PASSAGE:
These are the things which Jesus and God share the same mind on. These are thing things that are important to Jesus. They are the things I believe that Jesus is saying we need to get together on. These are the things in which we need to share one mind.

My father volunteers at Evangel Hall in Toronto. He is usually there every Thursday for breakfast or lunch, often both. This past week my dad posted a picture on Facebook of the meal that was served for breakfast on Thursday. It was a cupcake and half a slice of banana bread. It all looked very tasty, however I know that if I ate that I would not be anywhere near full. Considering that some of the guests that are served do not know where their next meal is coming from or if there will be enough food it really is not enough food.

I re-posted the picture and I asked the question that given our current election climate and all the spending on campaigns and attack ads, what about the least of us? Every city, every town in this province, indeed in this country has a portion of the population that are homeless or who simply cannot make ends meet. I think that in our comfort it is an issue that we overlook. I think that in our comfort, we don’t often want to consider it.

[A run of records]
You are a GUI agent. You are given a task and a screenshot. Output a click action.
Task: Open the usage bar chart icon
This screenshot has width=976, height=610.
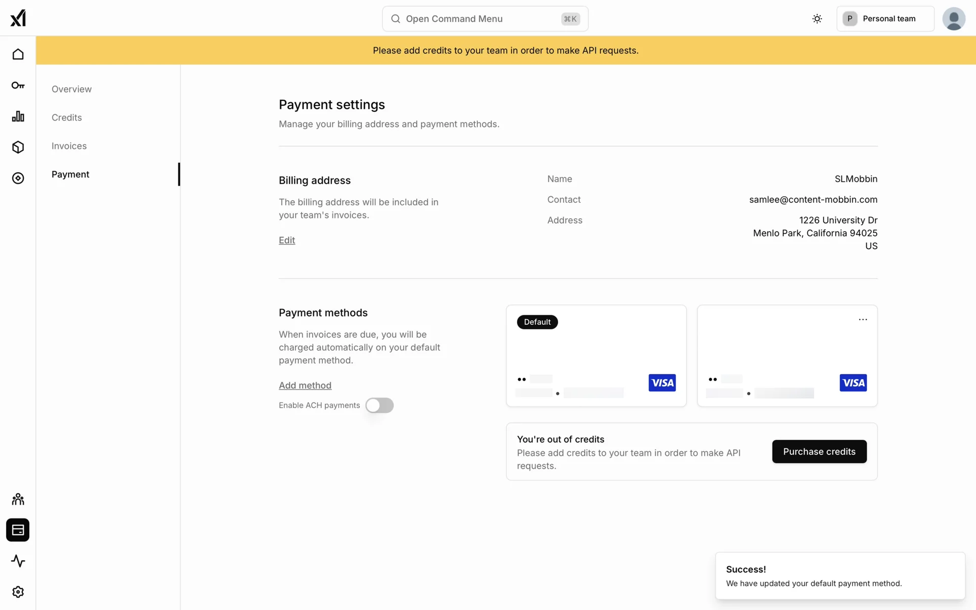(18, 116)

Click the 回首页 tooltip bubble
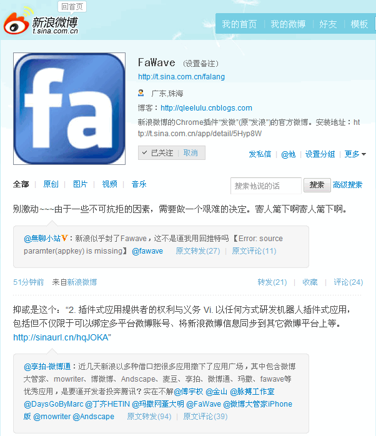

GOAL OF THE EXERCISE: Update the passage about Evangel Hall by rewriting it starting at "I re-posted the" and ending at "to consider it.", with "attack ads" replaced by "negative advertising".

FINAL ANSWER:
I re-posted the picture and I asked the question that given our current election climate and all the spending on campaigns and negative advertising, what about the least of us? Every city, every town in this province, indeed in this country has a portion of the population that are homeless or who simply cannot make ends meet. I think that in our comfort it is an issue that we overlook. I think that in our comfort, we don’t often want to consider it.